Re: amd64 syscall ABI (vs. Darwin)

From: Damian's Proton Mail <damian_at_dmcyk.xyz>
Date: Mon, 17 Jan 2022 23:14:55 UTC
> On 17 Jan 2022, at 23:51, Konstantin Belousov <kostikbel@gmail.com> wrote:
>
> On Mon, Jan 17, 2022 at 10:31:09PM +0000, Damian's Proton Mail wrote:
>
>>> On 17 Jan 2022, at 14:38, Konstantin Belousov <kostikbel@gmail.com> wrote:
>>
>>> Look at the sys/amd64/amd64/exceptions.S. The fast_syscall entry point
>>> is where we receive control after the syscall instruction.
>>
>> A lot of new things in there for me, but the flow is clear. I was able to find corresponding logic in XNU’s sources too. Earlier I said:
>>
>>> At a first glance Darwin approach seems more optimal
>>
>> But it’s instead the opposite/no difference at all, as in Darwin, they explicitly restore/set all registers, including callee saved r12-r15.
>>
>> Explicitly preserving registers would prevent kernel data leakage too. Doing so in FreeBSD would also be an ABI compatible change I think, since users shouldn’t rely on values in those registers.
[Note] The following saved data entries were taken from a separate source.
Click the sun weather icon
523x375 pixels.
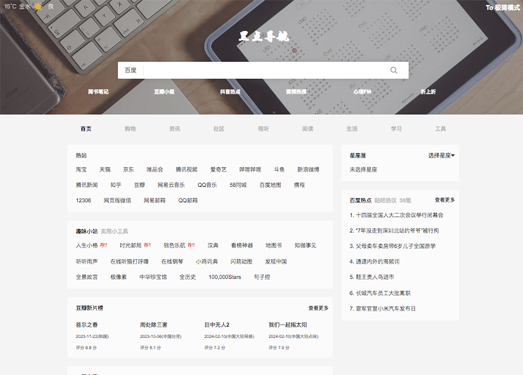[x=38, y=7]
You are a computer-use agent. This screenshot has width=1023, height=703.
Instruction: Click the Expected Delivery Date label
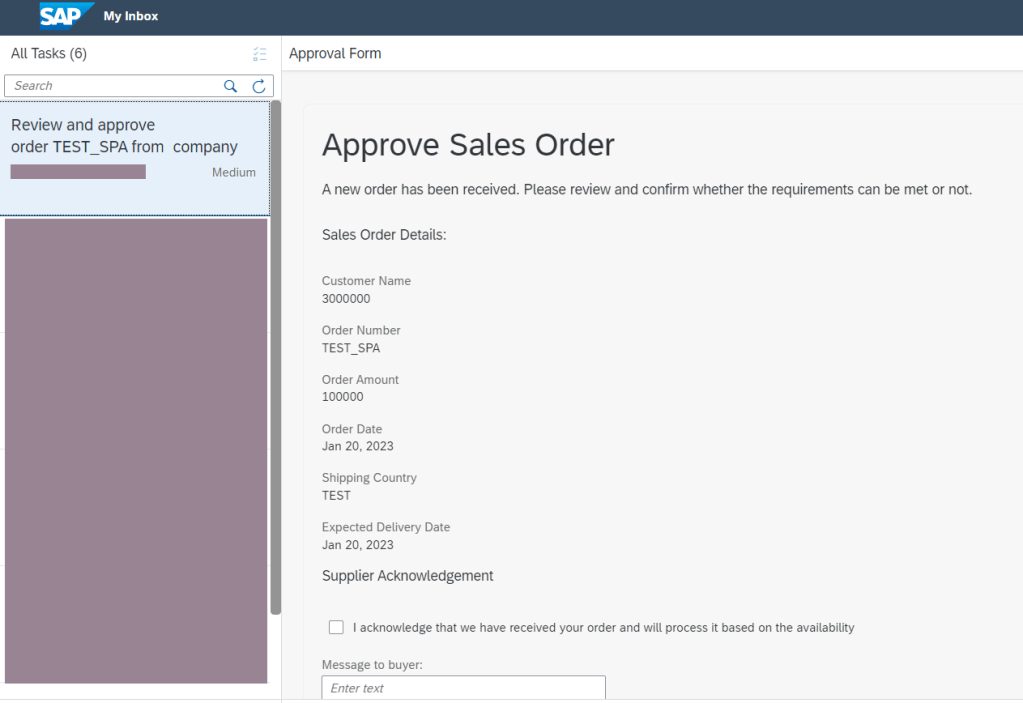coord(386,527)
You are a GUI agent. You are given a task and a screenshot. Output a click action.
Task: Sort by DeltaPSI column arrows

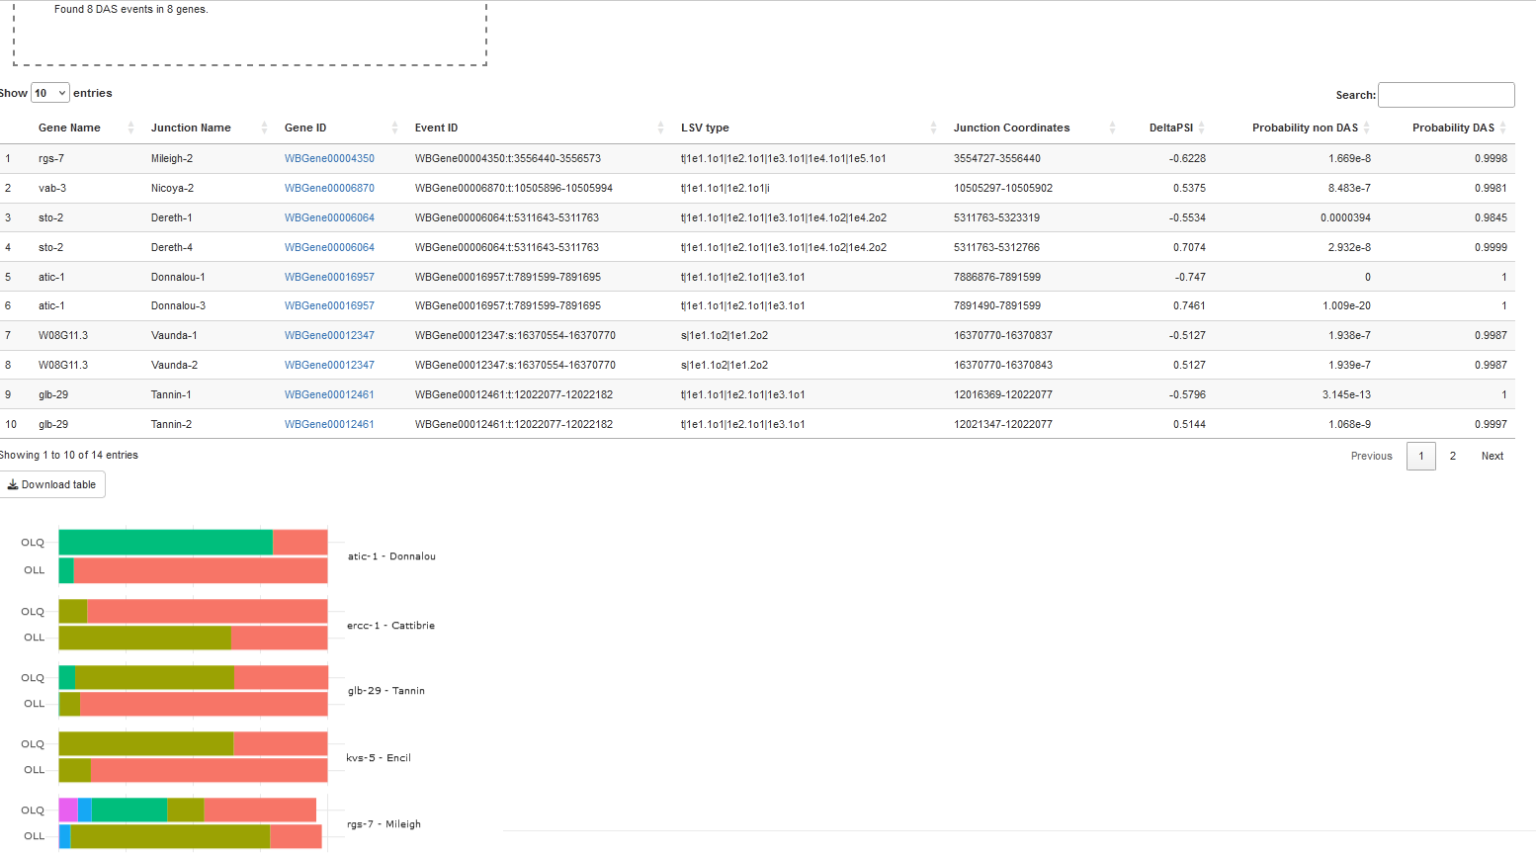[x=1201, y=128]
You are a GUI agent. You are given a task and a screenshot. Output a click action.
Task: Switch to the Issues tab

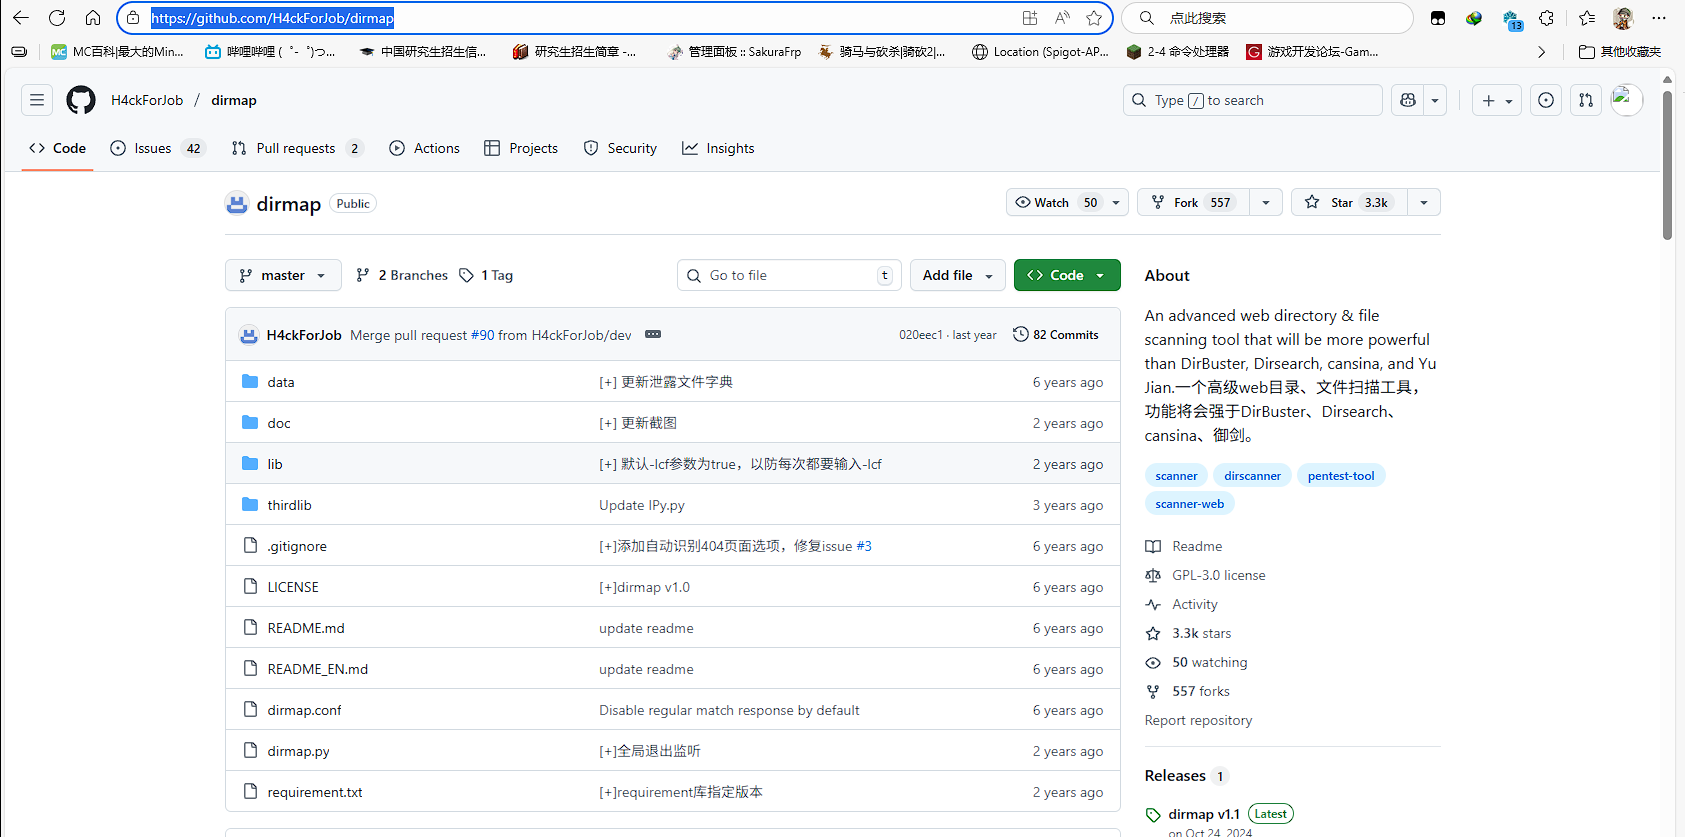[155, 148]

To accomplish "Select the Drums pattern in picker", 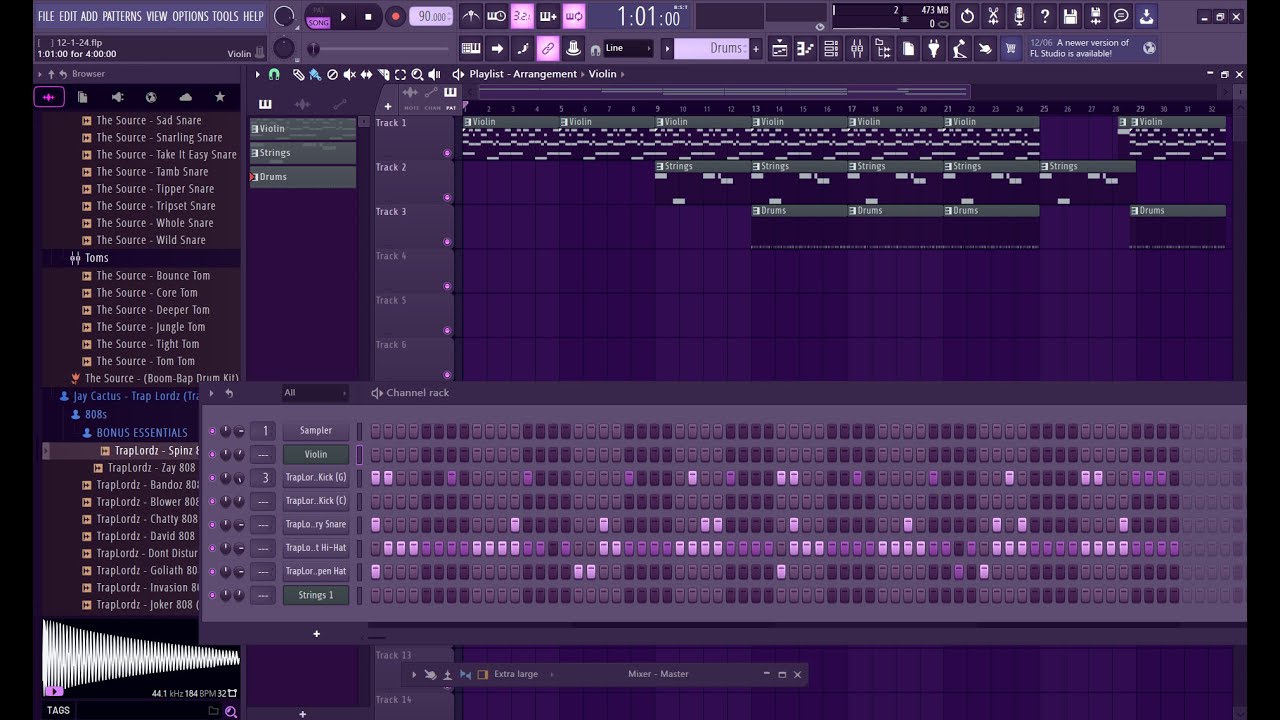I will click(303, 177).

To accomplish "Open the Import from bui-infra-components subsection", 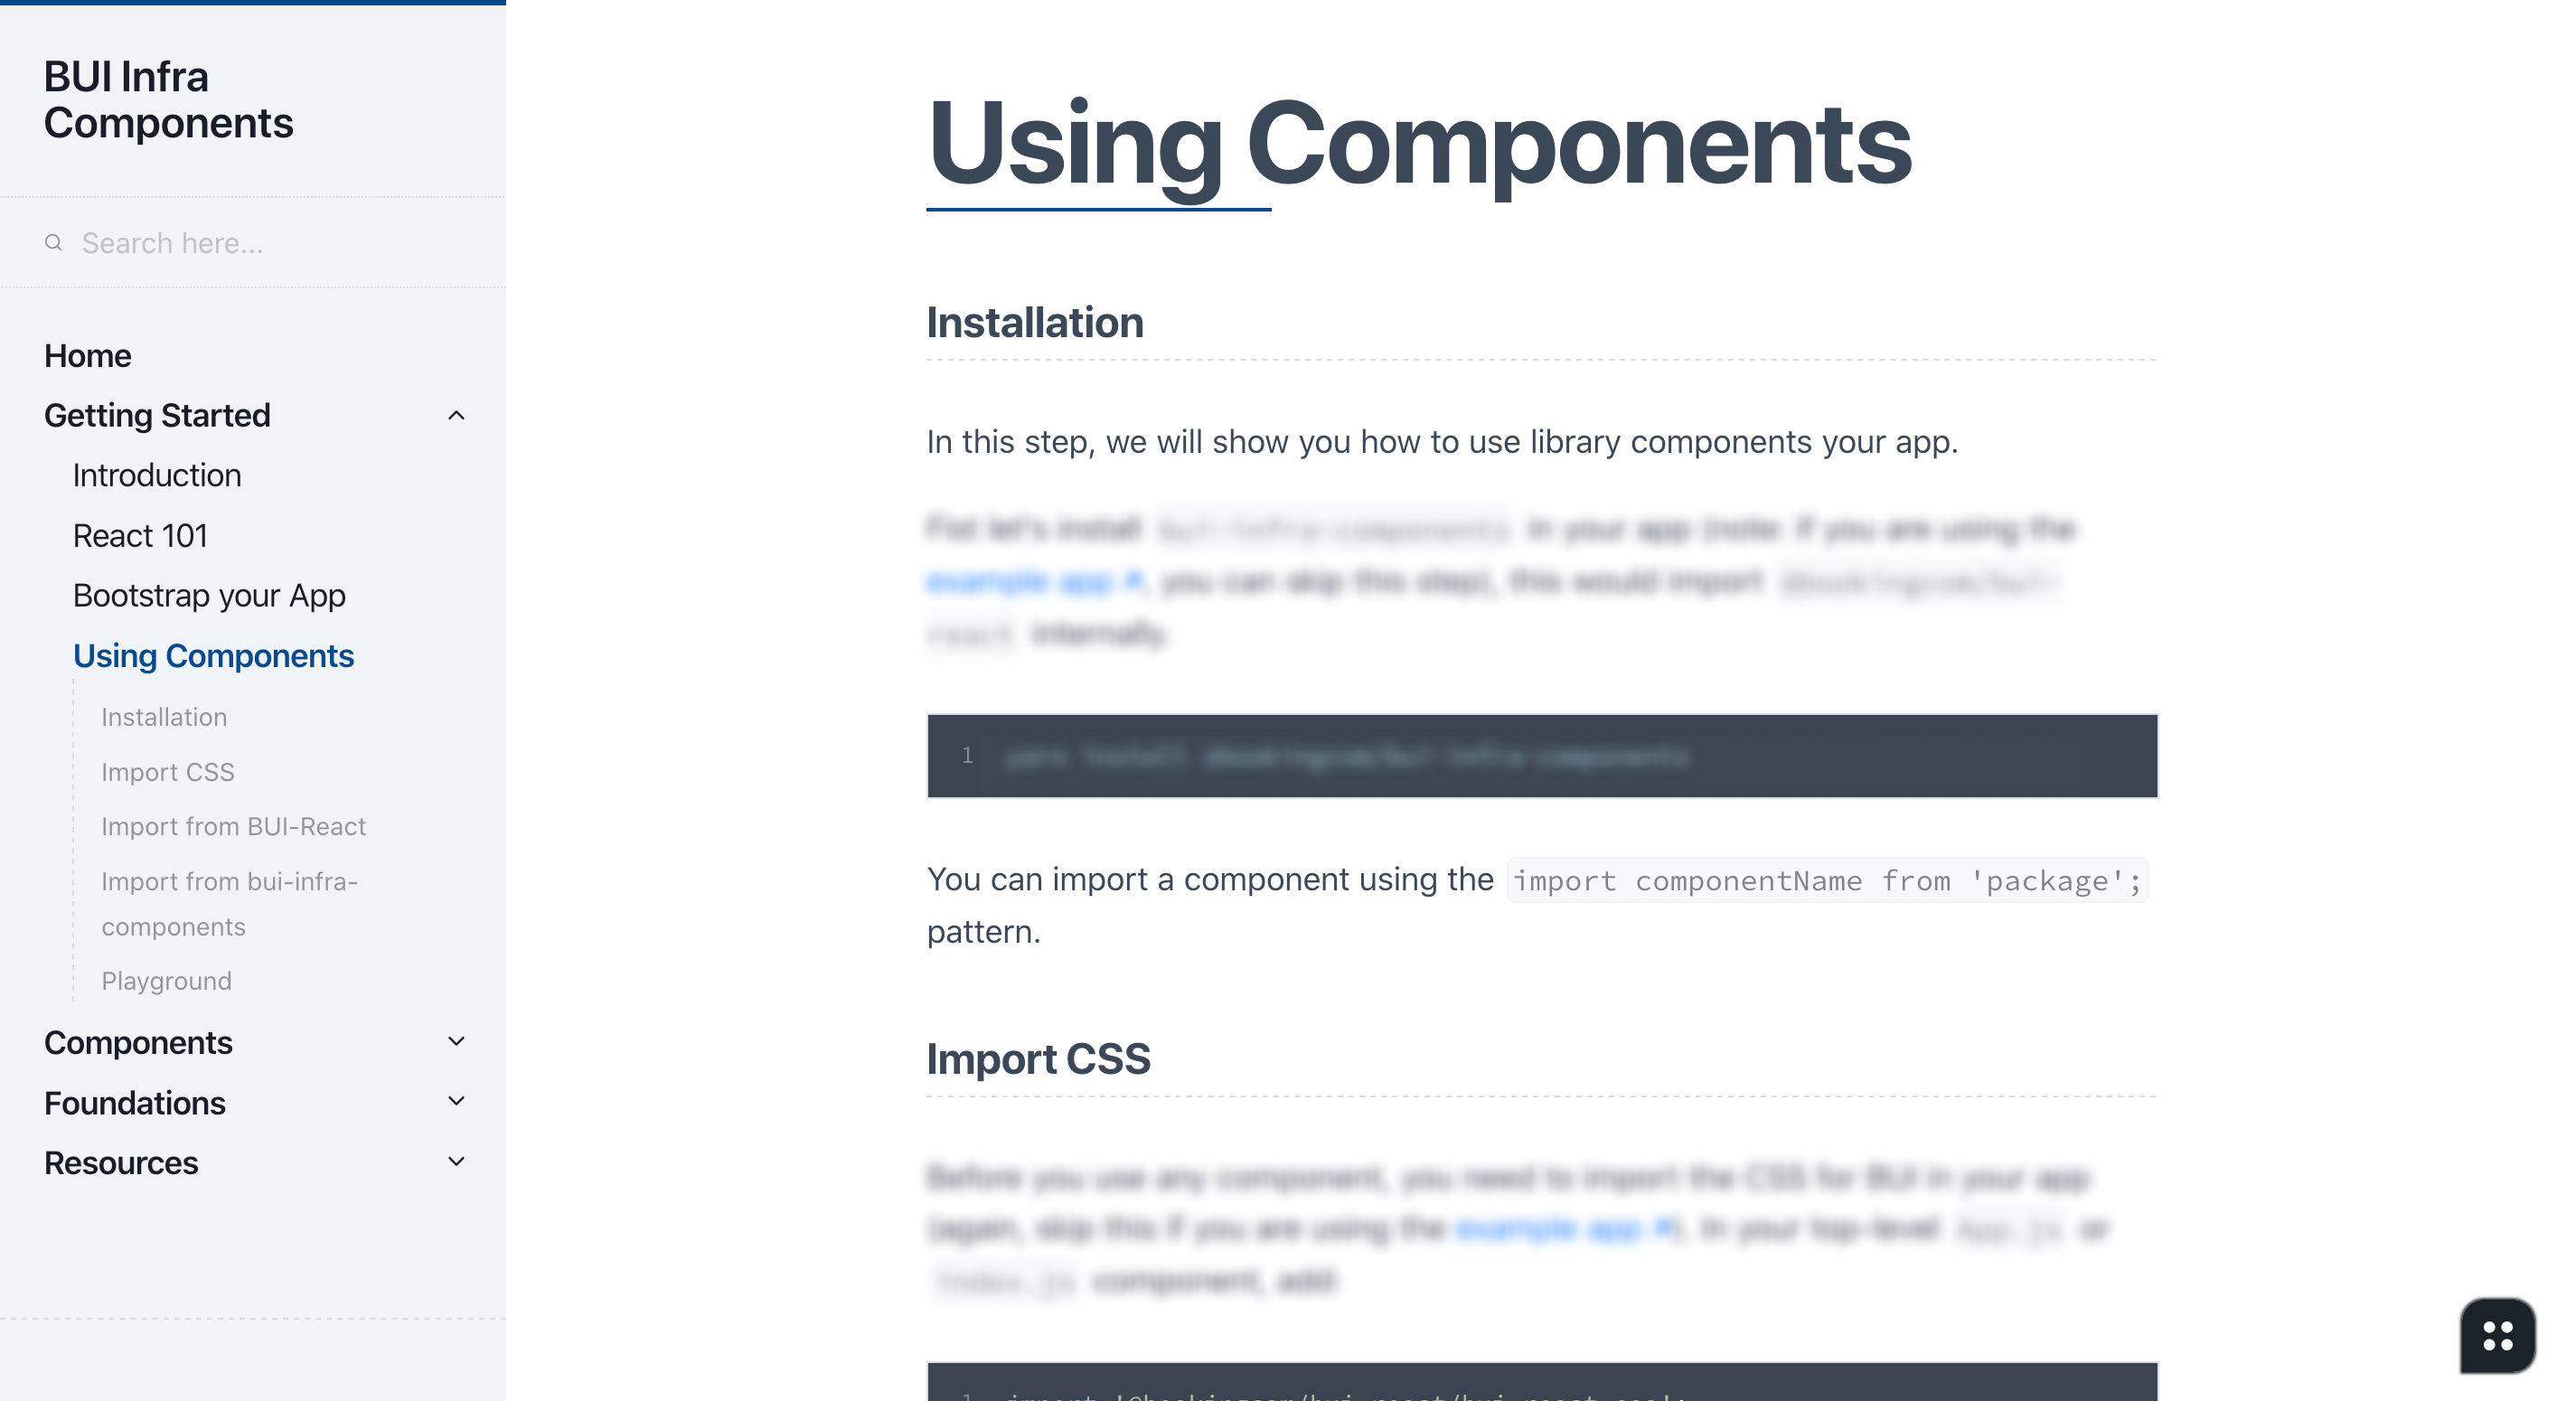I will (228, 903).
>> I’m curious if you see any obvious pros/cons with either approach, or is it just a more arbitrary implementation choice?
>
> We preserve everything on syscall entry, it is the SYSCALL instruction
> behavior that makes it look somewhat convoluted. I suggest you to read
> the SDM description of the SYSCALL instruction to understand the registers
> manipulations on entry.
>
> On the other hand, on the fast syscall return, we indeed not restore
> everything. If you want to restore full frame, use PCB_FULL_IRET pcb
> flag to request iretq return path.
>
>> Not that I’d propose changing the ABI though, I also want my toy project to work as a plug-in kernel module.
>> I guess the only other option to emulate Darwin's behaviour would be to intercept syscalls in userspace somehow first and manually preserve the register values?
>
> To emulate Darwin, you would need specific ABI personality (sysent) in the
> kernel, which would also provide sv_syscall_ret method. The method can
> do whatever is needed to the return frame, and set PCB_FULL_IRET to indicate
> that kernel should load it into CPU GPR file as is.
>
> BTW, does Darwin use SYSCALL instruction for syscall entry on amd64?

Yes, it also uses SYSCALL. Also rax/rdx for return values and the carry bit to indicate errors.
Even the syscall numbers are similar. They use different masks to distinguish BSD/Mach syscalls, but the effective BSD syscall numbers seem to be the same so far.
So I already had sysent hooks, and PCB_FULL_IRET works indeed, thanks!